#### Instrucciones
(1) En el fragmento sobre Kosovo, ¿de qué dependerán sobre todo los riesgos de inestabilidad en el territorio y en la región?
(2) Di si cada afirmación coincide con el fragmento sobre Kosovo y cita las palabras que lo deciden. (a) Para Rusia cuentan más los factores histórico-culturales que sus intereses económicos y políticos. (b) Serbia perdió su soberanía en una situación de hecho. (c) Serbia y Rusia mantienen las posturas más flexibles.

#### Fragmento
****

Washington considera inevitable la independencia de Kosovo, pero ¿es realmente consciente de los riesgos que debe afrontar en la región?

Conclusión: Kosovo es una batalla diplomática en la que los actores se ajustan con escasa flexibilidad a unos principios preestablecidos. Serbia y Rusia mantienen las posturas más irreductibles alentadas por el nacionalismo de sus oposiciones públicas, que ven una renovación de la tradicional alianza eslavo-ortodoxa frente al secular enemigo musulmán apoyado ahora por los norteamericanos. Pero los intereses económicos y políticos de una Rusia que no quiere perder por completo su tradicional esfera de influencia en los Balcanes, son de mayor peso que los factores histórico-culturales. Mas todo parece indicar que la independencia de Kosovo llegará como desenlace de una situación de facto en la que Serbia perdió su soberanía. Se producirán las lógicas tensiones como consecuencia del reconocimiento de la independencia, pero los riesgos de inestabilidad en el territorio y en la región se derivarán no tanto de estas fricciones como de la eficacia de la futura misión internacional de la UE y la OTAN, que deberá demostrar su credibilidad en un entorno sobre el que se ciernen las amenazas del integrismo islamista y del crimen organizado.

****

#### Datos
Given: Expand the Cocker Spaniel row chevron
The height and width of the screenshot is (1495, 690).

****

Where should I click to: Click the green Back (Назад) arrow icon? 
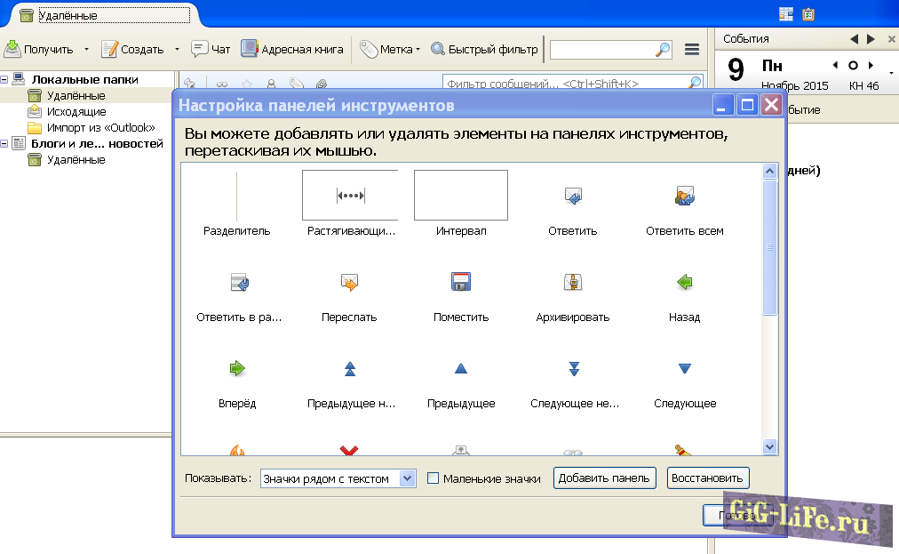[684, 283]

****

#### Respuestas completas
(1) De la eficacia de la futura misión internacional de la UE y la OTAN.

(2)
(a) No: "son de mayor peso que los factores histórico-culturales".
(b) Sí: "una situación de facto en la que Serbia perdió su soberanía".
(c) No: "Serbia y Rusia mantienen las posturas más irreductibles".